§ Records from a collection
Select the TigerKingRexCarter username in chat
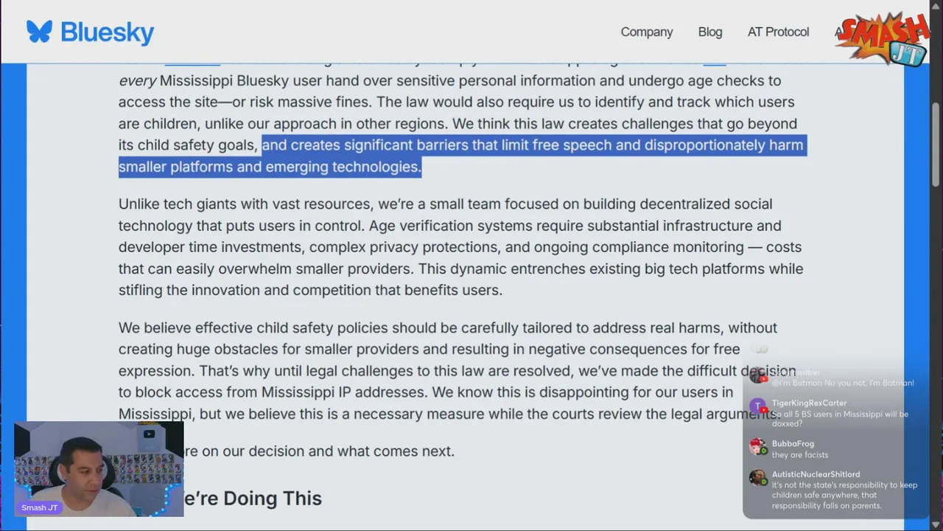943x531 pixels. coord(809,403)
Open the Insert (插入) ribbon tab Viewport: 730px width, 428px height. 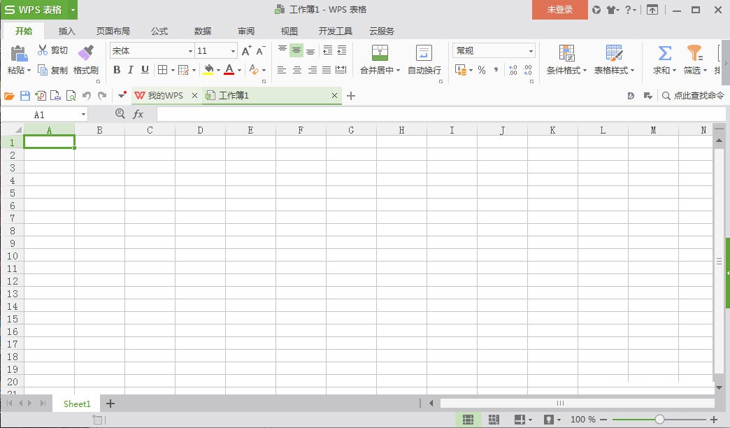67,31
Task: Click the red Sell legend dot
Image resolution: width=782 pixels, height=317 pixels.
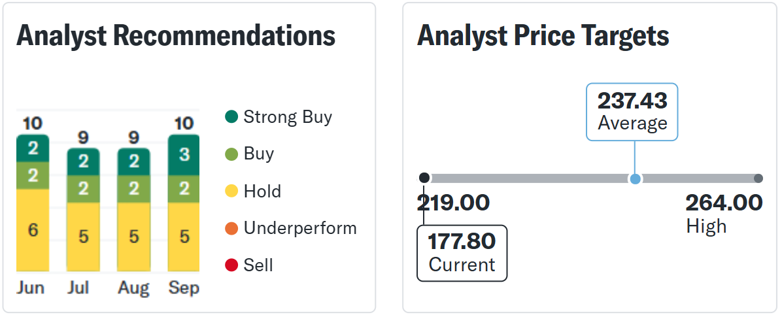Action: point(231,265)
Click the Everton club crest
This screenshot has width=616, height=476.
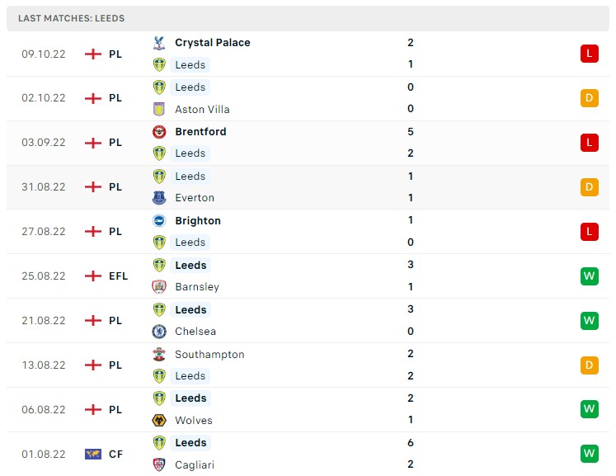tap(159, 198)
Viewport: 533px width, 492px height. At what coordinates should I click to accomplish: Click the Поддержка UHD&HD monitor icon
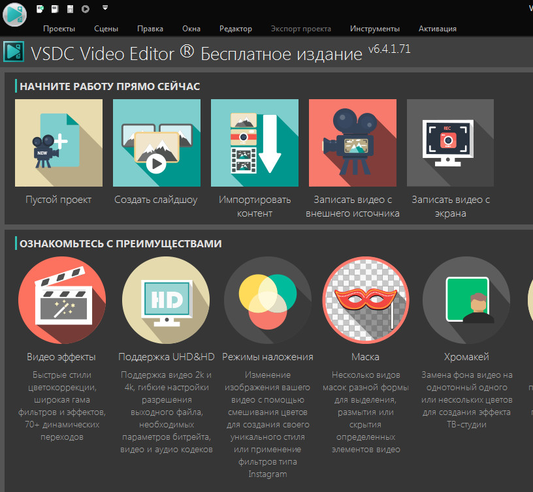166,300

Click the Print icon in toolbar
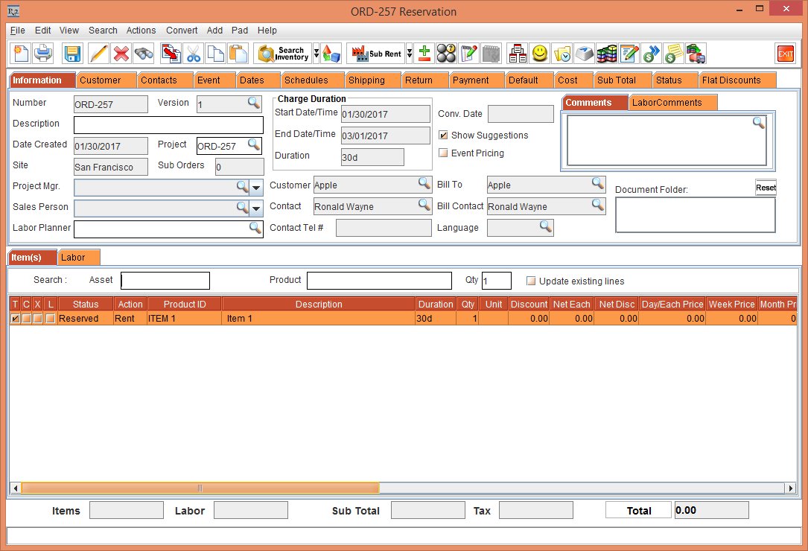pos(43,54)
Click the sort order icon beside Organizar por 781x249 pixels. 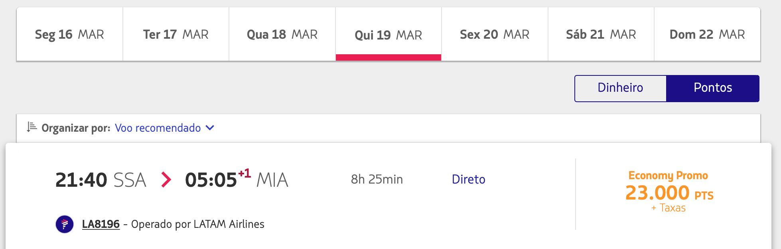(32, 127)
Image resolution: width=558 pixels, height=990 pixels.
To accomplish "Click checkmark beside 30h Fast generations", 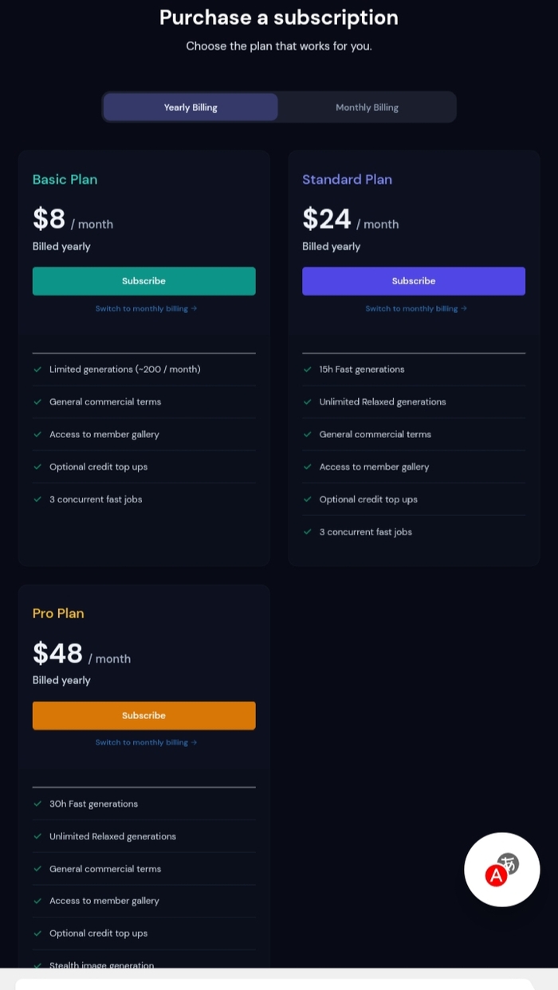I will pos(37,804).
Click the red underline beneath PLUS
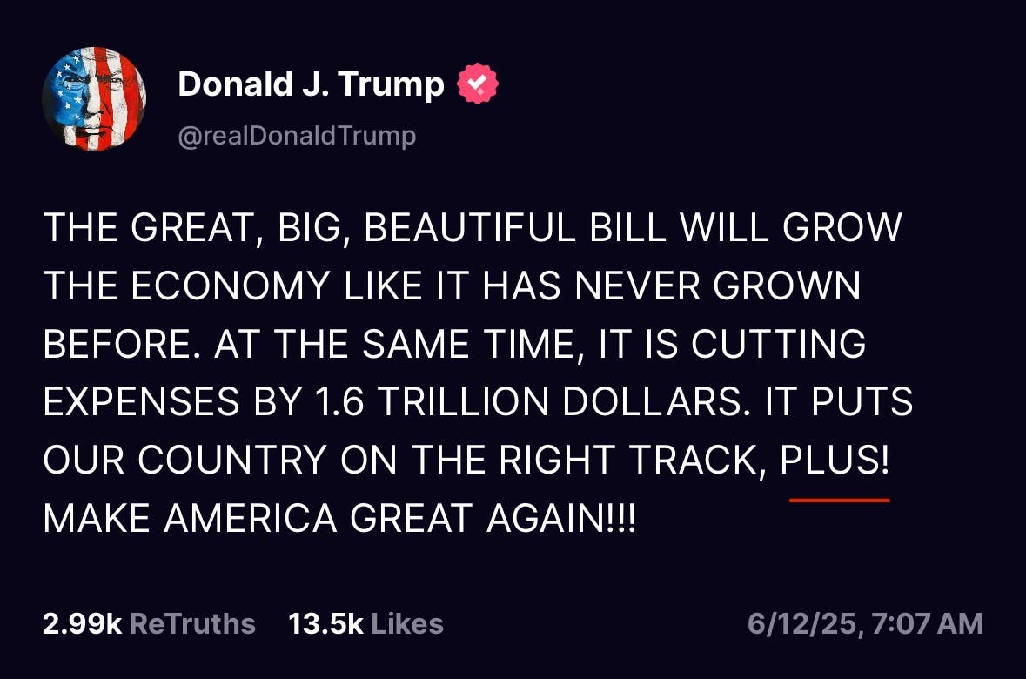Screen dimensions: 1026x679 839,501
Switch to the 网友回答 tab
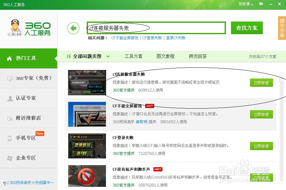This screenshot has width=286, height=190. click(x=197, y=56)
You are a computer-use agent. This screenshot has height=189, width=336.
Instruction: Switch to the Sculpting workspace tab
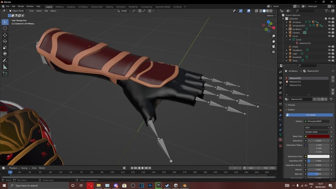(x=71, y=7)
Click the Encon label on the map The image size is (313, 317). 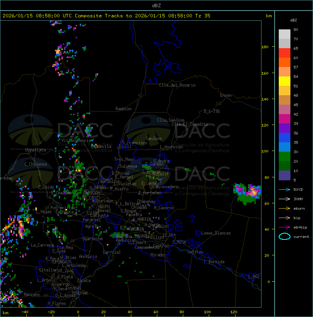226,95
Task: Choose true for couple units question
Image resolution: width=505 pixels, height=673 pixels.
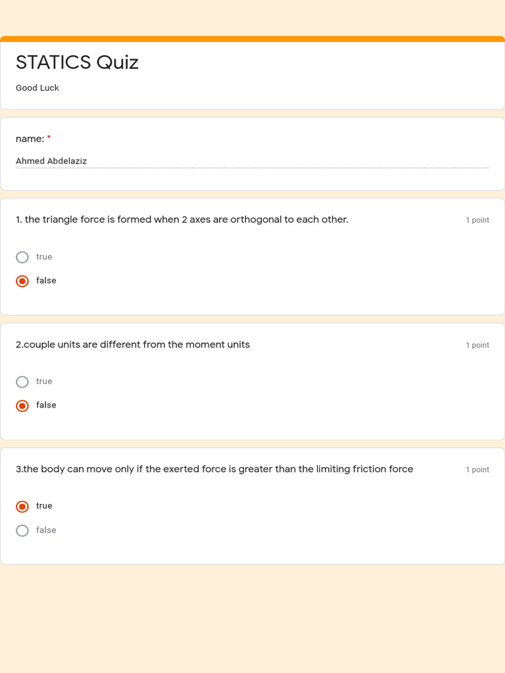Action: [22, 382]
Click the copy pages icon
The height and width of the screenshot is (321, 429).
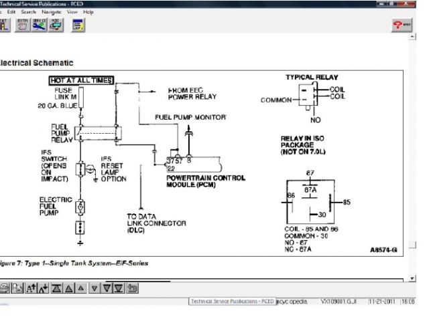16,288
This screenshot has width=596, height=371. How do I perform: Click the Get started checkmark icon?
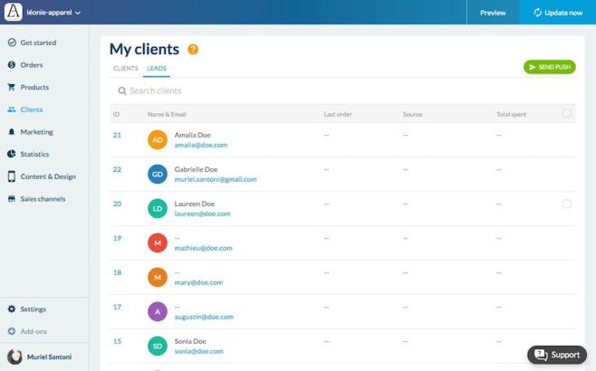[x=12, y=43]
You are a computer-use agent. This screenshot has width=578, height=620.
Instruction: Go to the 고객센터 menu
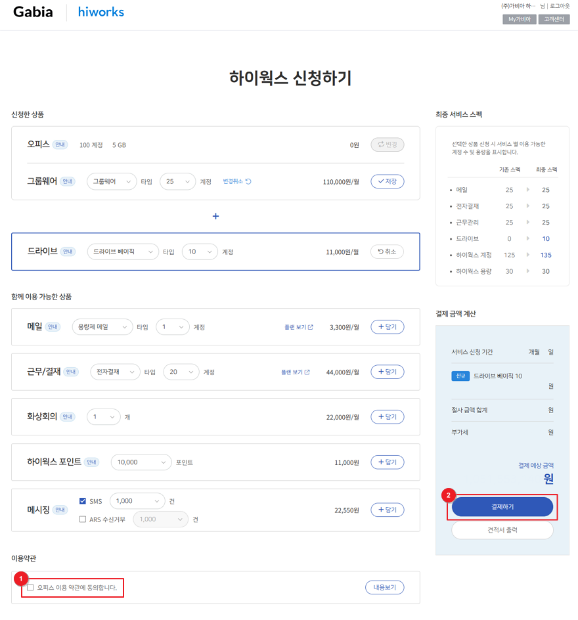pos(554,19)
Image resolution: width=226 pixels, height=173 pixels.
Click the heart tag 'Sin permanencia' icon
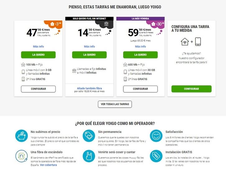click(x=89, y=136)
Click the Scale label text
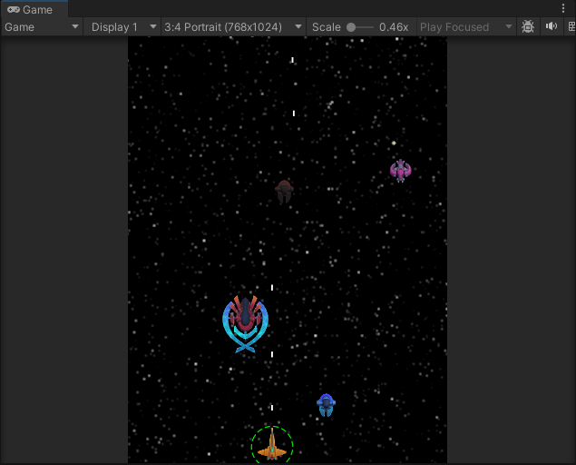 pyautogui.click(x=326, y=27)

§ Assignment
Show every line above in which the word "computer" appears.

§ Output for this exercise
You are a computer-use agent. This screenshot has height=189, width=336.
You are a computer-use agent. This screenshot has width=578, height=620.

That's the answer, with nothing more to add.